Different employees have different learning styles. Intermodal art intervention helps people to move from their preferences and explore and adapt to all modalities. A facilitator trained in arts-based modalities can gently navigate employees from resistance to acceptance.

Speaking of facilitators trained in this approach, Dr. R. Lakshmi Narayan, who is an assistant professor from the Department of Materials Science and Engineering, Indian Institute of Technology Delhi, New Delhi, India, has been advocating this approach in his teaching. He has given the following appreciative comments of this approach: “Human beings first develop their emotional range after birth and then settle into a routine. One can now correlate emotions with artistic development and routine with training. We must note that the two always go hand-in-hand. Cutting one of these aspects from human life can lead to disastrous consequences. For instance, artists who fail to follow a routine waste their talents and employees or workers who are undergoing rigorous training in a monotonous setting often dive into depression if they are deprived of creative avenues.

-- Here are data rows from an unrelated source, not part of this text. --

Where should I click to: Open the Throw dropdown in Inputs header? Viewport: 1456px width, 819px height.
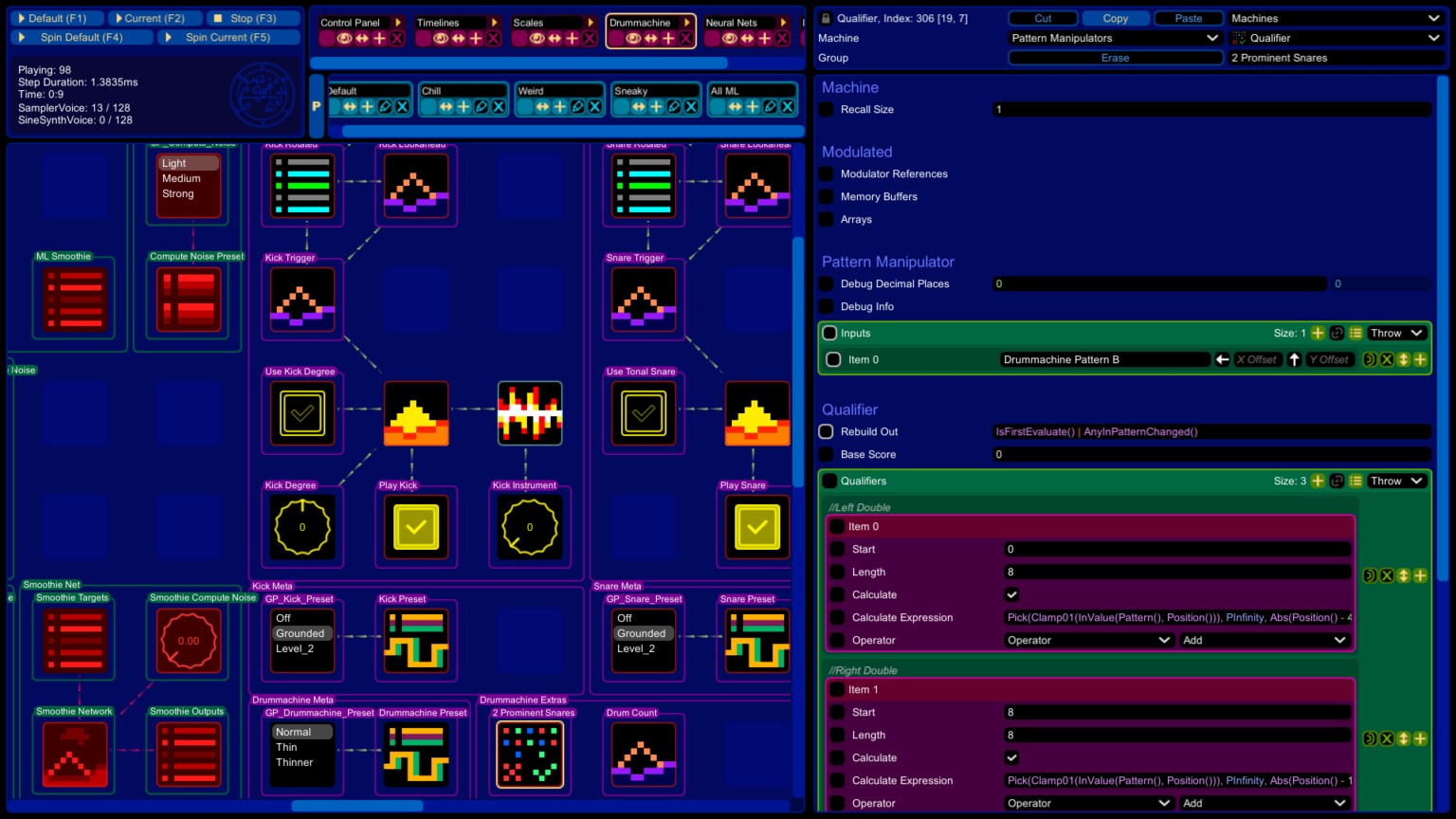(x=1396, y=334)
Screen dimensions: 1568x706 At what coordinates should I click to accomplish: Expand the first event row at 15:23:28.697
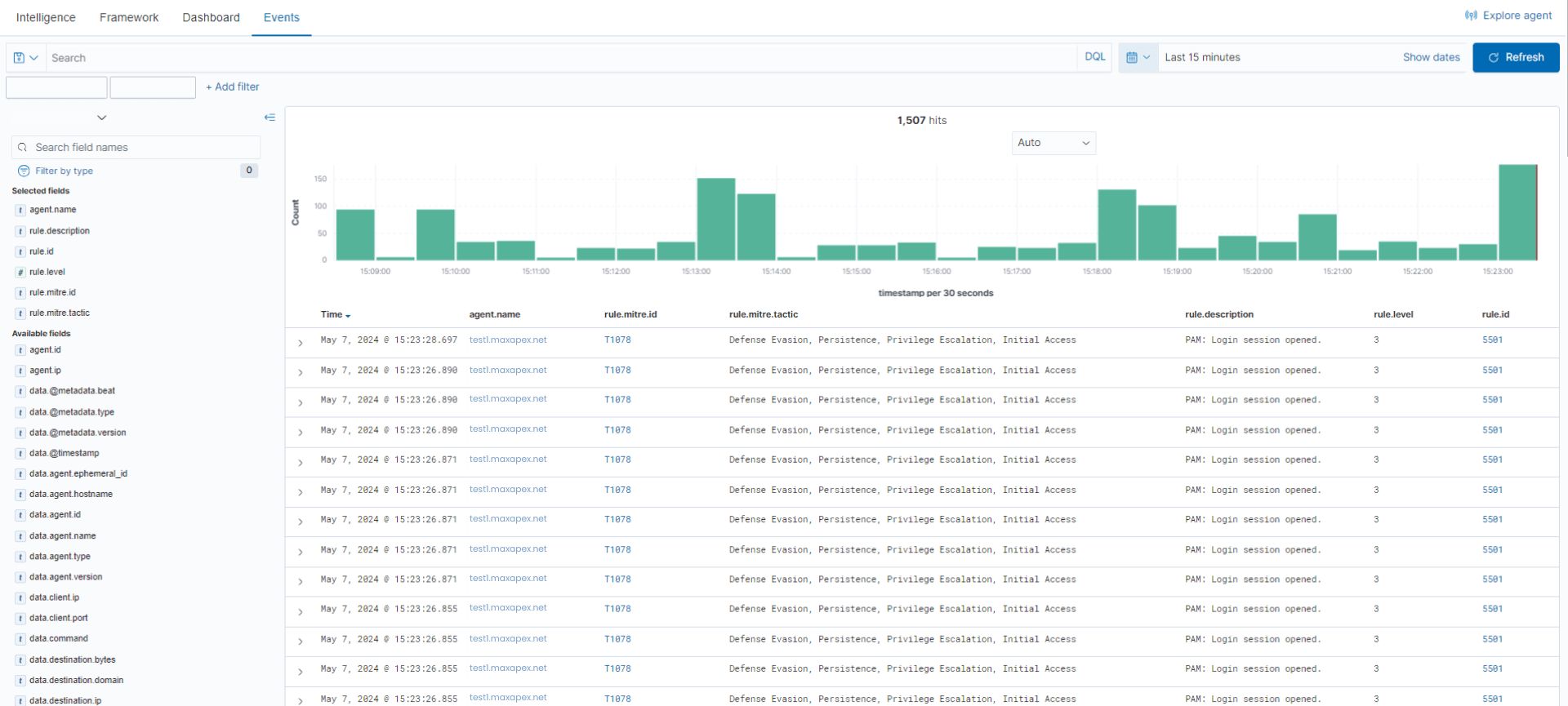pyautogui.click(x=301, y=343)
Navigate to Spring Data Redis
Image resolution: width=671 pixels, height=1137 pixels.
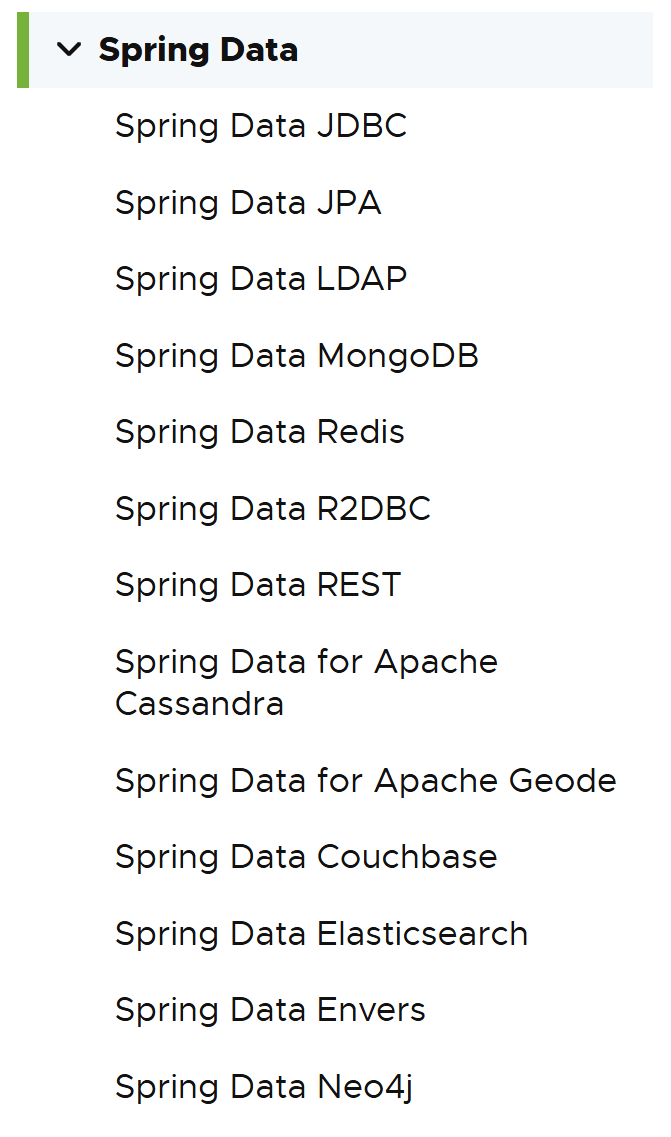coord(259,432)
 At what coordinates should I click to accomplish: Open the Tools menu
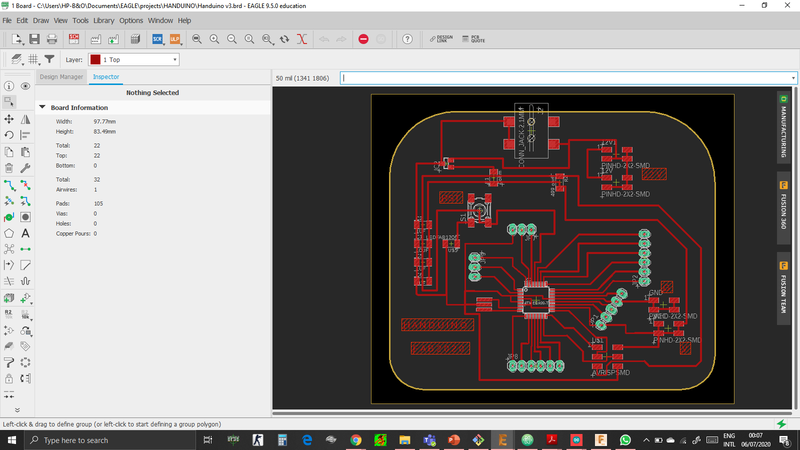[80, 20]
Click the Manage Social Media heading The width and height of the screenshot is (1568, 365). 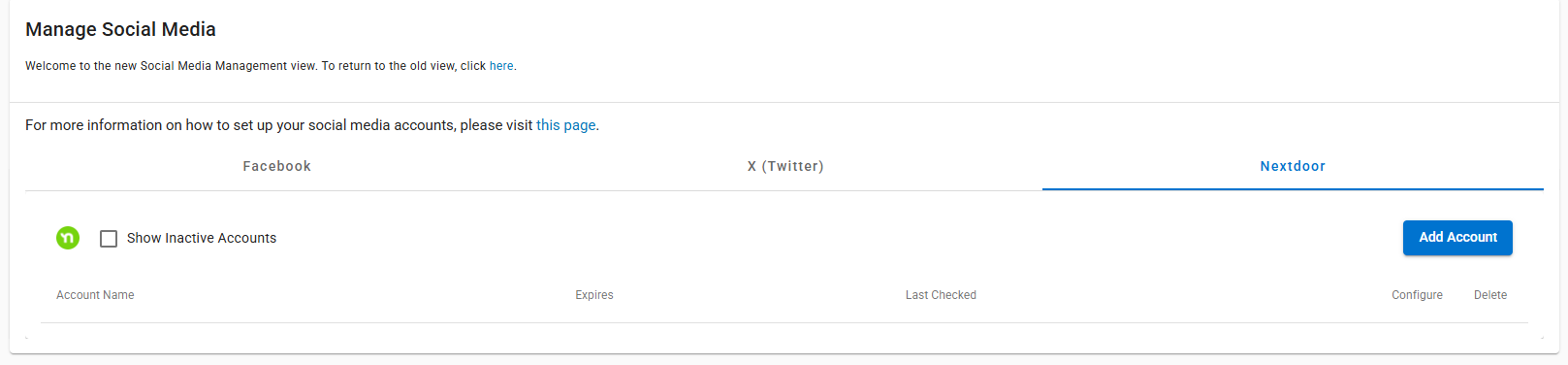click(120, 29)
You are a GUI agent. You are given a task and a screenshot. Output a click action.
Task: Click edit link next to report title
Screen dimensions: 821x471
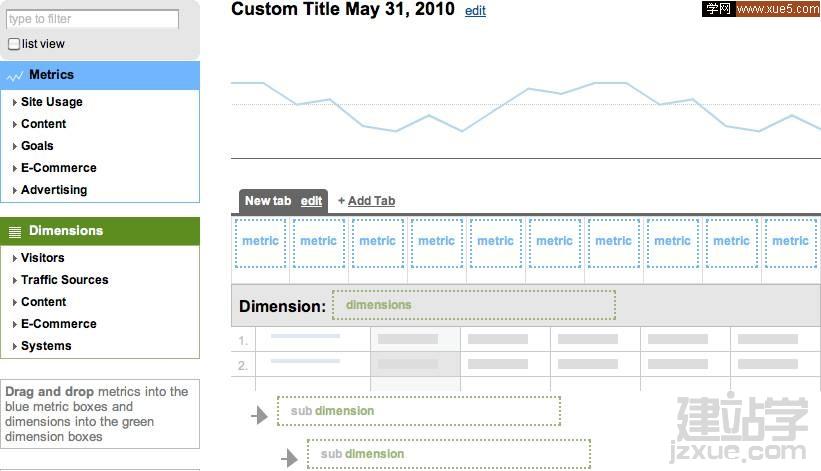point(475,11)
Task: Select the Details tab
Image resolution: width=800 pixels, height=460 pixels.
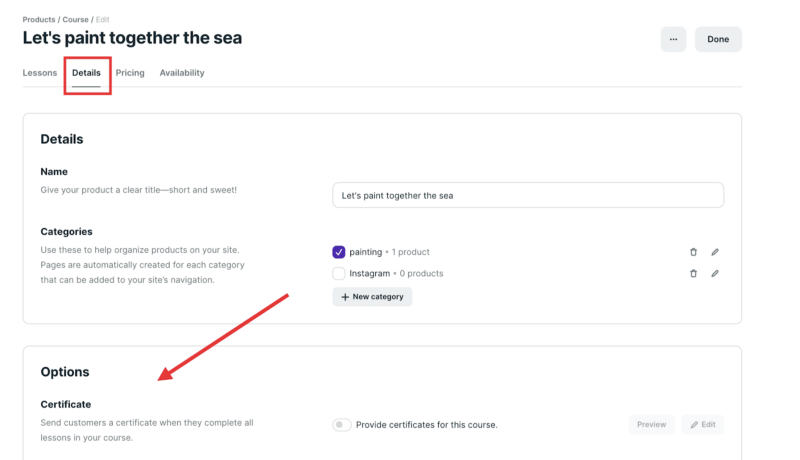Action: coord(86,73)
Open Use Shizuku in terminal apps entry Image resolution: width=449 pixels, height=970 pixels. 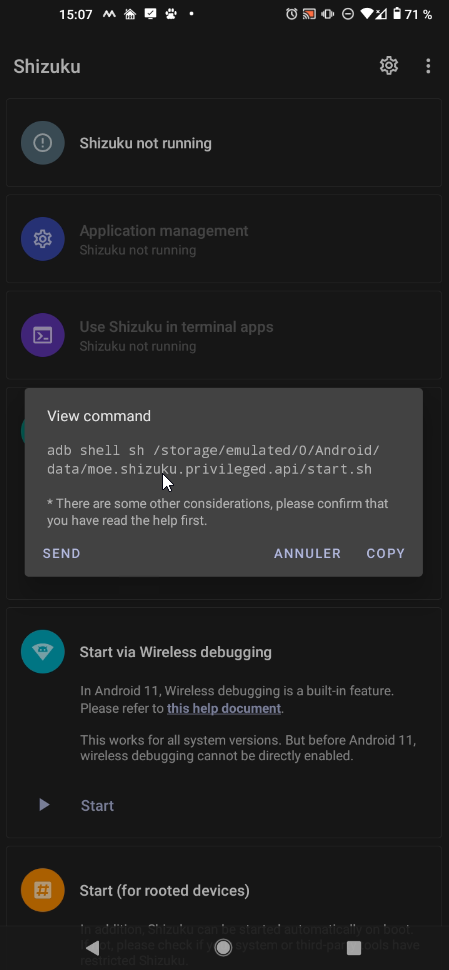point(224,335)
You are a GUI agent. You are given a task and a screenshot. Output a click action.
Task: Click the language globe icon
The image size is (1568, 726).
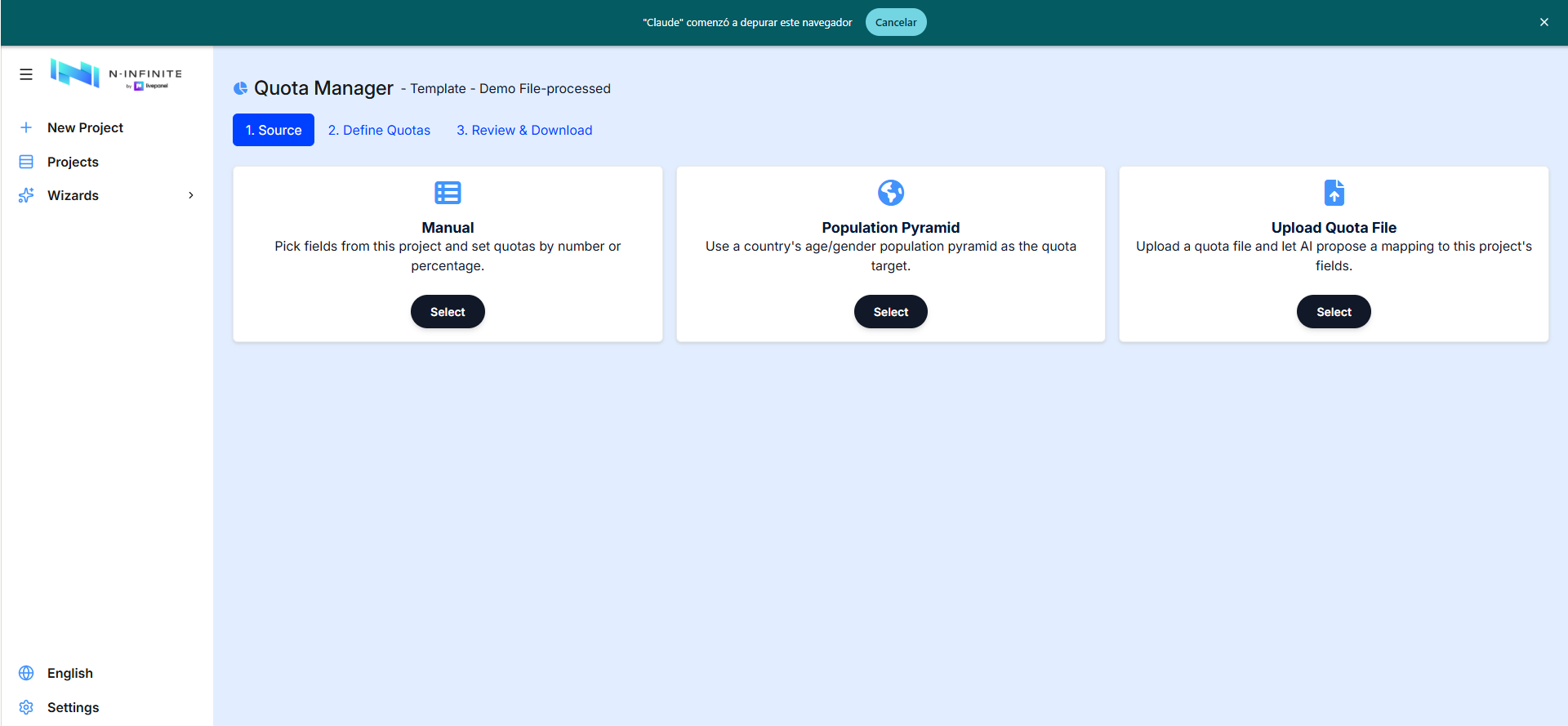26,673
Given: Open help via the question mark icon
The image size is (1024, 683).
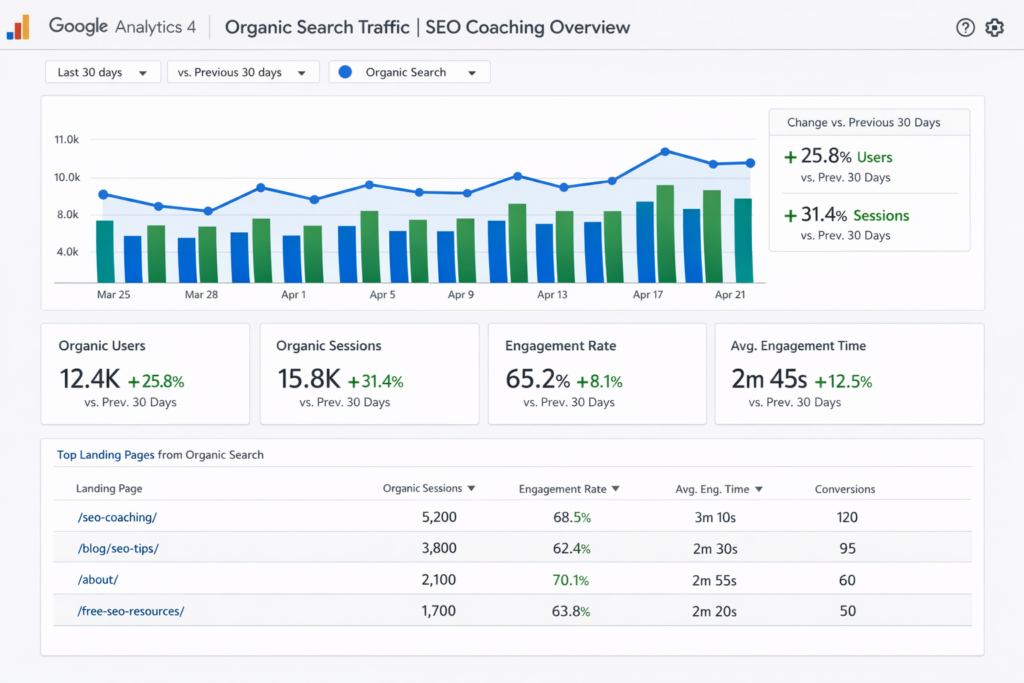Looking at the screenshot, I should (965, 28).
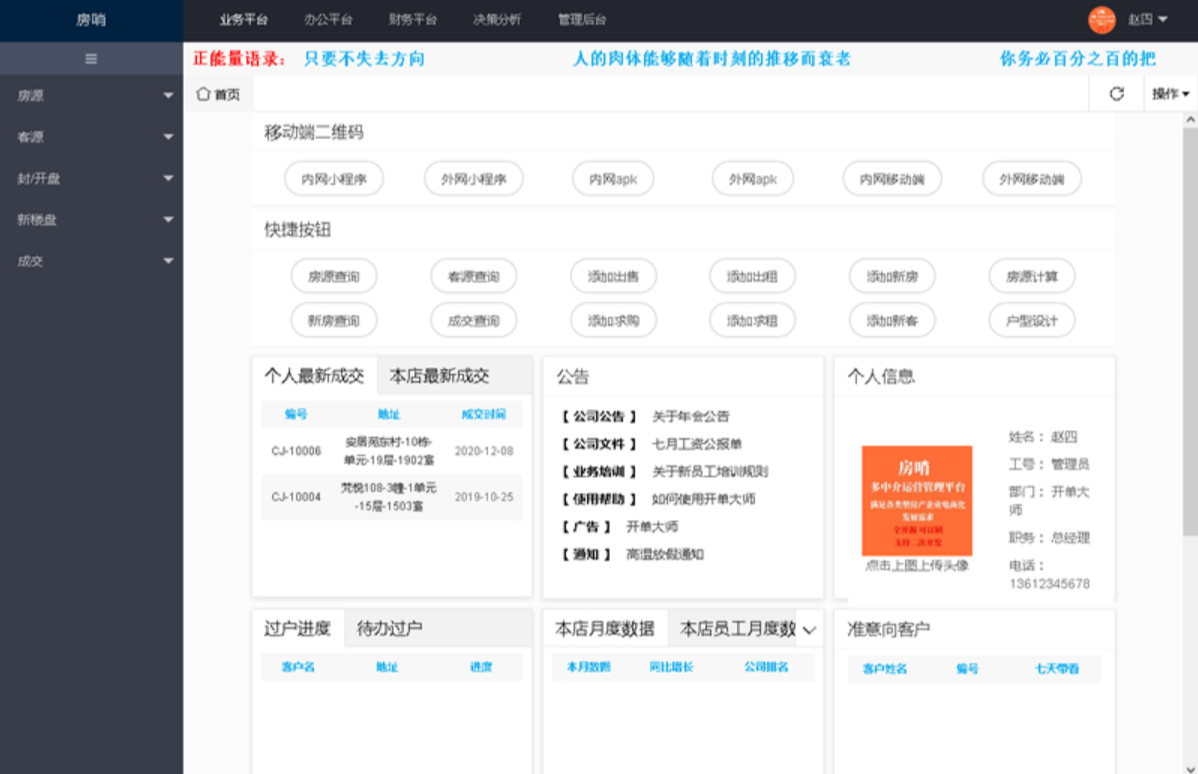Switch to the 本店最新成交 tab
The image size is (1198, 774).
coord(439,376)
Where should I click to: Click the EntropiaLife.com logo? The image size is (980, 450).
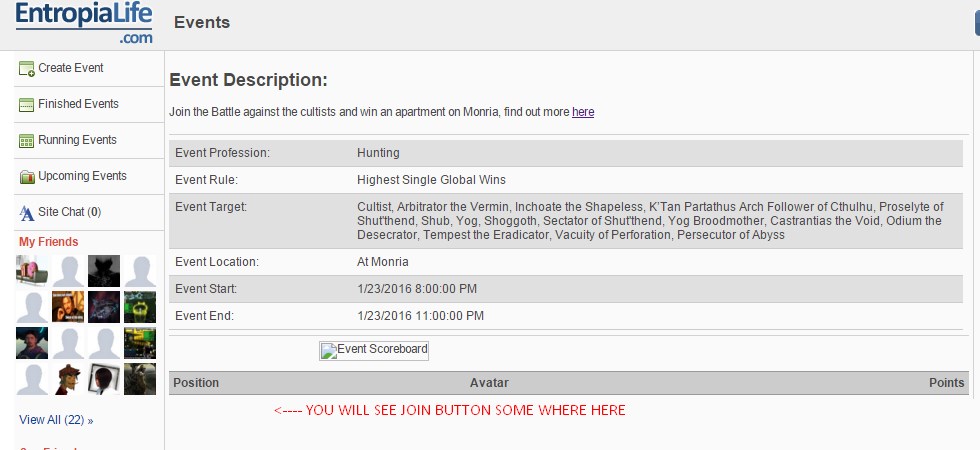(83, 23)
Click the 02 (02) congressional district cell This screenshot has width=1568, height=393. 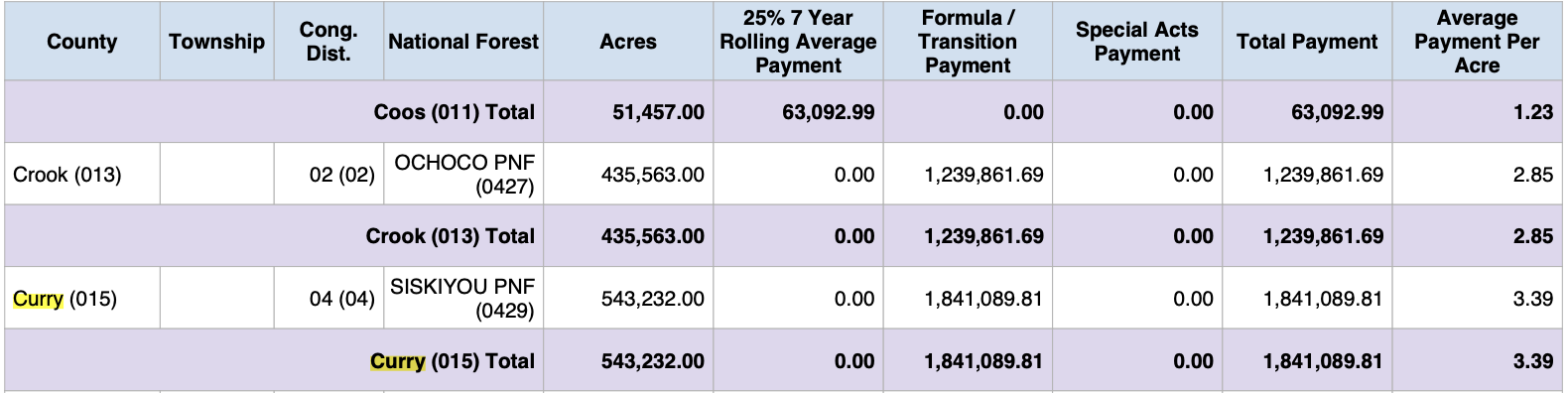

In the modern setting, as companies often expect employees to work towards a common goal by assigning them specific responsibilities, it often creates a creative vacuum, which is often ignored by the employee as they internalize that work provides the means to earn time/money for engaging in entertainment activities that serves as an emotional vent. This partitioning of work and entertainment leads to a systemic decline in an employee’s efficiency over time as they, over time, only focus on performing tasks to the basic minimum level and crave for opportunities to maximize time for entertainment activities that are disconnected from work. This also has a rebound effect as companies tend to penalize the employees for underperforming, which in turn, demotivates the employee further. This particular manuscript by Ms. Janani and Prof. Vijayalakshmi has systematically explained the types of thought processes a typical employee may choose in their work. This paper has clearly dissected the psyche of an employee and mentioned the negative and positive thought processes that reside in the mind of employees. Even if employees learn something everyday, there appears to be a positive effect of art and music in their learning abilities as the joy factor enhances their cognitive abilities. I believe this approach is novel in the context of work-life balance or job satisfaction offered to employees in a corporate setting. As someone who has tried to integrate art and engineering education in my courses, my thinking resonates with the content of this work and believe that one has to take another look at how to make work a part of the entertainment employees seek. This will not only enhance company productivity but also help the individual in terms of attaining mental peace.”

This study can be advantageous for multiple stakeholders and could extend beyond the field of work. The approach suggested in this study could help firms to move from a traditional training-based system to an experiential fashion. Consequently, arts-based training can induce a cordial, considerate, and collaborative work culture in organizations facing internal or external uncertainties, disruptions and growth.